DATASET RECORDS
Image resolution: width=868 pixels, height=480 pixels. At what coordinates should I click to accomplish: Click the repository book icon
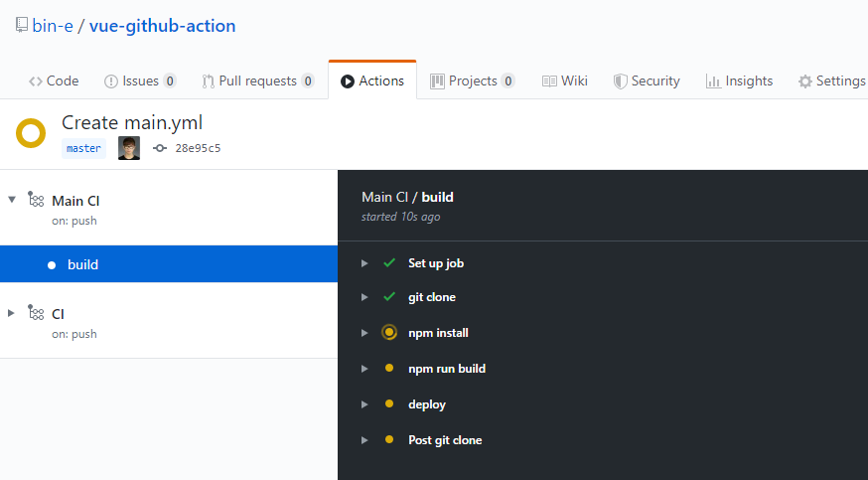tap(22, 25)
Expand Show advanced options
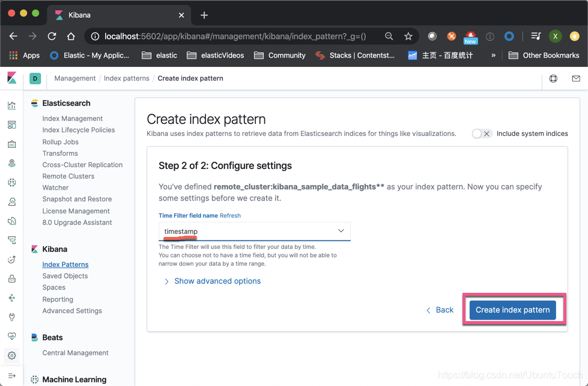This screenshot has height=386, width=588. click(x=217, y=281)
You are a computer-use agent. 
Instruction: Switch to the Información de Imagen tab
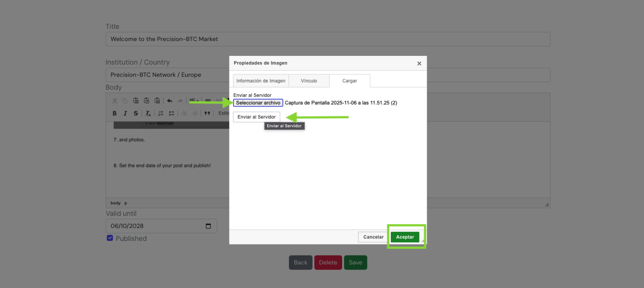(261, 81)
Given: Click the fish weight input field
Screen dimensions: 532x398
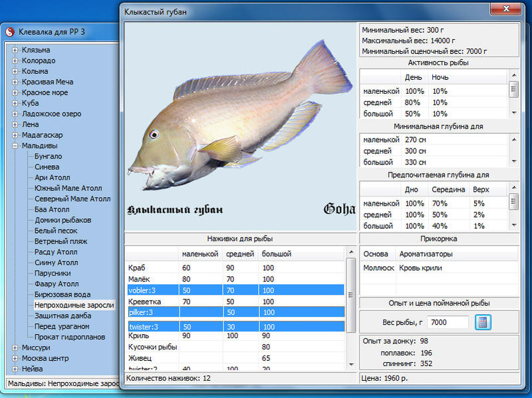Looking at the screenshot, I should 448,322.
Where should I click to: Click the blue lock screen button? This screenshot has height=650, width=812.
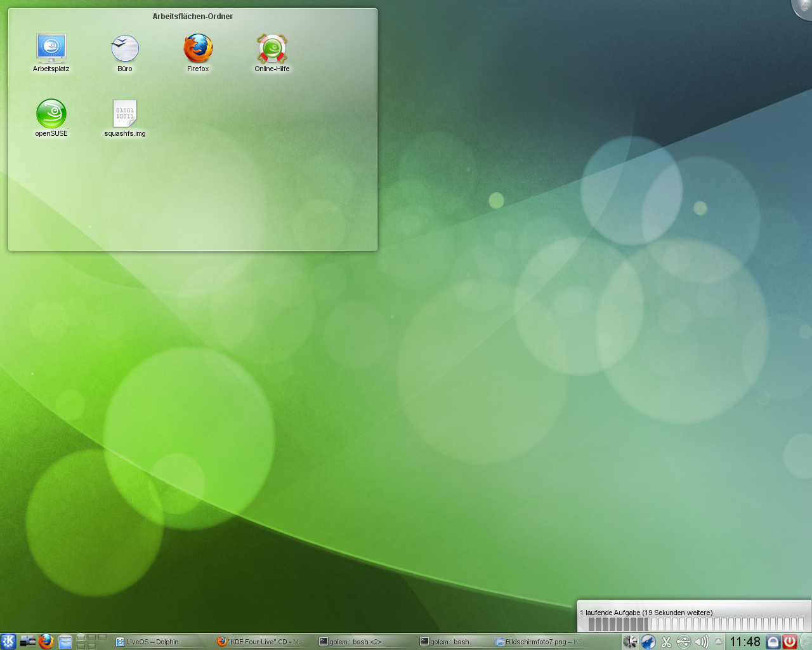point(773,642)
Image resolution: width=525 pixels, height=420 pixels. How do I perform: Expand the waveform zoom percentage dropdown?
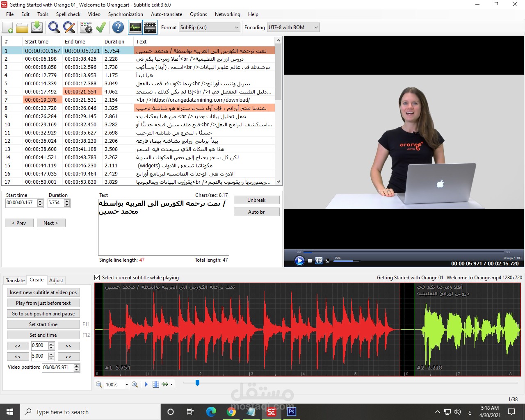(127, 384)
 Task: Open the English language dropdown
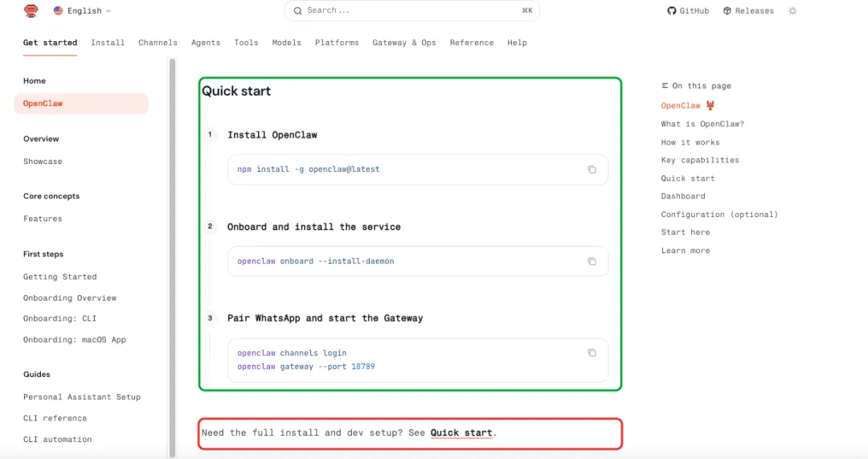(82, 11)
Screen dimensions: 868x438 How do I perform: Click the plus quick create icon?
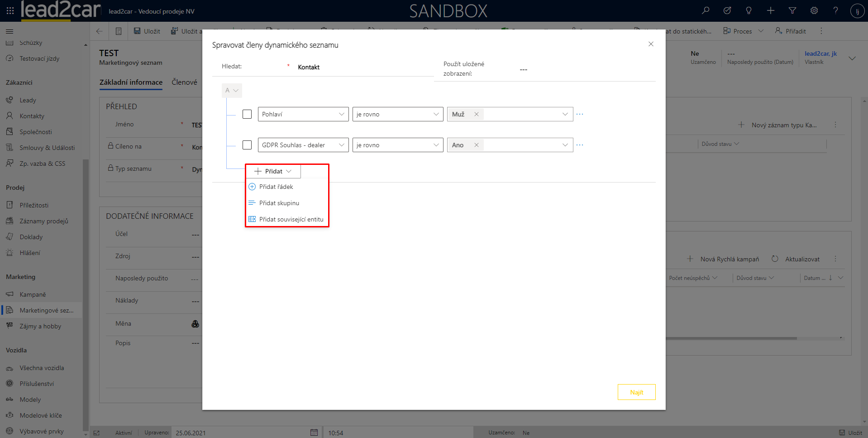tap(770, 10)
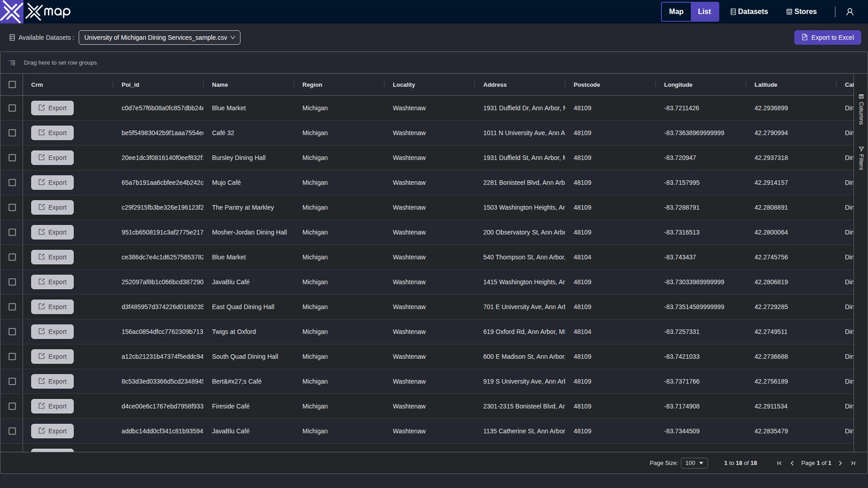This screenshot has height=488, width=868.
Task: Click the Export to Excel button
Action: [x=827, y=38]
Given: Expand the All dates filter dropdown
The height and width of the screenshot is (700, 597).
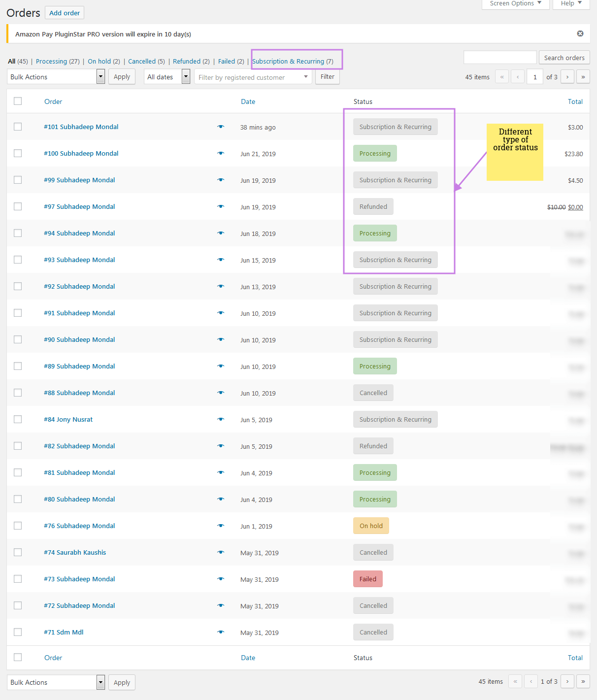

PROBLEM TO WORK ON
Can you copy word for word the stretch from the line containing "Given: Expand the All dates filter dropdown" through the end of the records, leaving out the pictures?

SOLUTION
Given: Expand the All dates filter dropdown
The height and width of the screenshot is (700, 597).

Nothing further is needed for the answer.